Record del dataset:
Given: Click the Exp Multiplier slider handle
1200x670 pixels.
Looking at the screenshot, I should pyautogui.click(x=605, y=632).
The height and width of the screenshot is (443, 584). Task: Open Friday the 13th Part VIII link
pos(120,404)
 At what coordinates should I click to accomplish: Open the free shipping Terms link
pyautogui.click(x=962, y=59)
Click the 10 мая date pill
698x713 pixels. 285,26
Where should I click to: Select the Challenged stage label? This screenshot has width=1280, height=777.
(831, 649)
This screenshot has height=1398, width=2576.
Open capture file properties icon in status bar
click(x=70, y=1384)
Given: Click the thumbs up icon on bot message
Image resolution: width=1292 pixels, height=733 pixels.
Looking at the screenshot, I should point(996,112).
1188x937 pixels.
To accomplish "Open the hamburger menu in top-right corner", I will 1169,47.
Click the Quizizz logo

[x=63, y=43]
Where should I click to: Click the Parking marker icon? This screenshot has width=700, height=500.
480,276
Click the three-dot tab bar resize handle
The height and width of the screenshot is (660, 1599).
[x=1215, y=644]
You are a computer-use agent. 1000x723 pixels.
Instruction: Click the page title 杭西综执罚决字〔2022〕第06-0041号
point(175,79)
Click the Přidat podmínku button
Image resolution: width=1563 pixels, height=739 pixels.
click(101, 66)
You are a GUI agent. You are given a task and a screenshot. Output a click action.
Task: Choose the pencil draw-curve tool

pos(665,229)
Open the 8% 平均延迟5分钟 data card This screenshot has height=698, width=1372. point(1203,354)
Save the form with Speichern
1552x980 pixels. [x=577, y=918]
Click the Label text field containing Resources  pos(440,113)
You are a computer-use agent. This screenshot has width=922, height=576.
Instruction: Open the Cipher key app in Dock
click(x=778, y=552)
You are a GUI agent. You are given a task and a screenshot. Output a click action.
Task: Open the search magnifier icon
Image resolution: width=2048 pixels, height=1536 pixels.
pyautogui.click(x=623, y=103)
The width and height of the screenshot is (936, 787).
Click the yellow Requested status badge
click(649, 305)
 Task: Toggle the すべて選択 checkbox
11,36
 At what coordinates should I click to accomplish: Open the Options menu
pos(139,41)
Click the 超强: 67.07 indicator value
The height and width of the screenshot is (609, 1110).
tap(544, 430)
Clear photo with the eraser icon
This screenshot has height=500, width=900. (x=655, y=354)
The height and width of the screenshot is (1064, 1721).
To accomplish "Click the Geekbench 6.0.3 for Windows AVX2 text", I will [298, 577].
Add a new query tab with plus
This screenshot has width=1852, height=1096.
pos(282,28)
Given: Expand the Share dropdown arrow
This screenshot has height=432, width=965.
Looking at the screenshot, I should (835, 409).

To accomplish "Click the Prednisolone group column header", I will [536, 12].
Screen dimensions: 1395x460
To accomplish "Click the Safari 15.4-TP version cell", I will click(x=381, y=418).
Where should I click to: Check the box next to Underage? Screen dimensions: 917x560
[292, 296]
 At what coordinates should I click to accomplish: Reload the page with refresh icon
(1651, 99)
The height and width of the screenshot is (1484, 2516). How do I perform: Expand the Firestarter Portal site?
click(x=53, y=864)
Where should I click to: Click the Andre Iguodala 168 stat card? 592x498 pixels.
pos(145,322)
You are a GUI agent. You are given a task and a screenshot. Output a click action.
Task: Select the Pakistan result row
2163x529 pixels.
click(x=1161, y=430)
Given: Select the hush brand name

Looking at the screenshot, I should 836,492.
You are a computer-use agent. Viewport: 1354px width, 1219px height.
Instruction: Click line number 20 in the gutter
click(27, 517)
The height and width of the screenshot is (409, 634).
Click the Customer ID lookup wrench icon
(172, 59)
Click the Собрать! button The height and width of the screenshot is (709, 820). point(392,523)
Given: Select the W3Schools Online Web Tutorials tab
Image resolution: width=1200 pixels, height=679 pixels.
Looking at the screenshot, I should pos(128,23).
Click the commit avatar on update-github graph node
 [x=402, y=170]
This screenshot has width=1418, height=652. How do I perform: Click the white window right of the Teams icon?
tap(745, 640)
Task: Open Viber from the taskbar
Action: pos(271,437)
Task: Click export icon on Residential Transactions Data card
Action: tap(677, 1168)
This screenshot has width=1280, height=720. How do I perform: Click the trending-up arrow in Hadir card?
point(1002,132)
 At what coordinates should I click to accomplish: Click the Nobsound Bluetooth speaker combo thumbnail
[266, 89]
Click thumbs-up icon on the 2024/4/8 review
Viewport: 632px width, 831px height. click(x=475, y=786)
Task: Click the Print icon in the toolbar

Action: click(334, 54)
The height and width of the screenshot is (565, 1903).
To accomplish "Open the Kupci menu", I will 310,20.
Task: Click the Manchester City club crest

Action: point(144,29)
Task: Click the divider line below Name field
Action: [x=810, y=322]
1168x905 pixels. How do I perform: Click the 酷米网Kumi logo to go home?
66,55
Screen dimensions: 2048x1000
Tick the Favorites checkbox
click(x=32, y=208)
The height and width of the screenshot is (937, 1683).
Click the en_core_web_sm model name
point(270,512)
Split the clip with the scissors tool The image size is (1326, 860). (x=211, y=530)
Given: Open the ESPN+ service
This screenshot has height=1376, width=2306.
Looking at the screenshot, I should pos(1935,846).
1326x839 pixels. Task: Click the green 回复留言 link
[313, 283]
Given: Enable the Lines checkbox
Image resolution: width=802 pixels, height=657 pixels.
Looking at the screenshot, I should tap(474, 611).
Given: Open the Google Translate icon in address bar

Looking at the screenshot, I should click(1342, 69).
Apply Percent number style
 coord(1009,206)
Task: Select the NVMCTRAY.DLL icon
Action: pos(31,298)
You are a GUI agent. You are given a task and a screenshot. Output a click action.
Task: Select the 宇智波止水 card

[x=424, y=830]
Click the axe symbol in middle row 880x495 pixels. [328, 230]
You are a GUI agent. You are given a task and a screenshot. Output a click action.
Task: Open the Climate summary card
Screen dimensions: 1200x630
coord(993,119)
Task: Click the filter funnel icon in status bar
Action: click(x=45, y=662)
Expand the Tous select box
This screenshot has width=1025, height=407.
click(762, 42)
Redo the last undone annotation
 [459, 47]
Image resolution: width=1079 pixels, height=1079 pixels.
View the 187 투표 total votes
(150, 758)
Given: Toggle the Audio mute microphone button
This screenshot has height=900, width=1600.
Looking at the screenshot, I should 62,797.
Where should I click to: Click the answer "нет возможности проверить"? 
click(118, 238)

Testo del compito: Ricopia tali e quali le righe dei record che vanno da quella che contiene "Given: Select the W3Schools" a quella che contiene "[x=402, y=170]", comprese entrambe.

Risposta al compito:
Given: Select the W3Schools Online Web Tutorials tab
Image resolution: width=1200 pixels, height=679 pixels.
Looking at the screenshot, I should pos(128,23).
Click the commit avatar on update-github graph node
 [x=402, y=170]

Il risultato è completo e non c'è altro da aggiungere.